Cabalgando con Villa is an excellent example of a number of recent Mexican books that provide a picture of Pancho Villa quite different from the usually accepted one. It parallels closely Alberto Calzadíaz Barrera’s Hechos reales de la Revolución, from which the author has evidently drawn much of his material.

This book is not, in any sense, a biography of Villa, nor is it an attempt to evaluate Villa’s position or accomplishments as a revolutionary leader. It is, rather, a series of unconnected and unrelated incidents and episodes, unified only by the fact that each is in some way concerned with Villa. Each incident illustrates, in its own way, Villa’s complex and complicated personality.

Although the material presented is said to be authentic, the book is definitely a contribution to the Robin Hood concept of Villa—the unwilling outlaw who takes from the rich for the benefit of the poor. Insofar as the book has a political or social objective, it is to prove that Francisco Villa was actually and wholeheartedly fighting for the downtrodden masses of Mexico.

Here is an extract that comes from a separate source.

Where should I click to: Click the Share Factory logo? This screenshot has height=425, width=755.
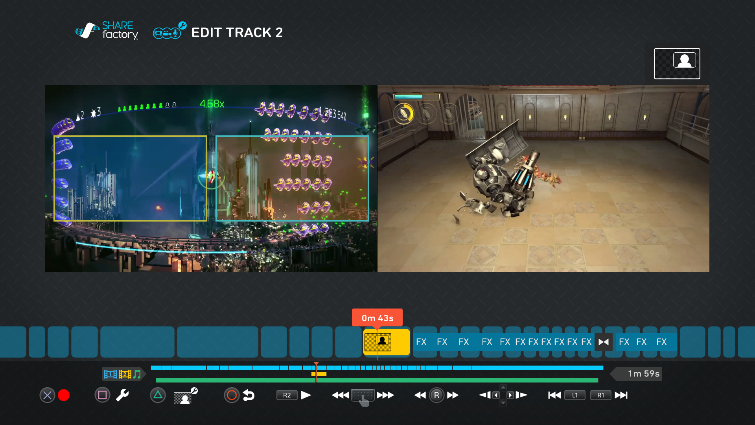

The picture of Villa which the reader will obtain from the pages of Cabalgando con Villa varies widely from that traditionally accepted as true. Even readers who are inclined to be pro-Villa in their historical sympathies must be somewhat surprised at a picture of the grim revolutionary chief kneeling in prayer before an image of the Holy Child, or tenderly placing his own garment over the corpse of a fallen comrade.

Nevertheless, whether or not one accepts the author’s obvious estimate of Villa’s character, personality, ideals, and aspirations, this little book will have a degree of value, in showing Villa as his admirers and followers saw him.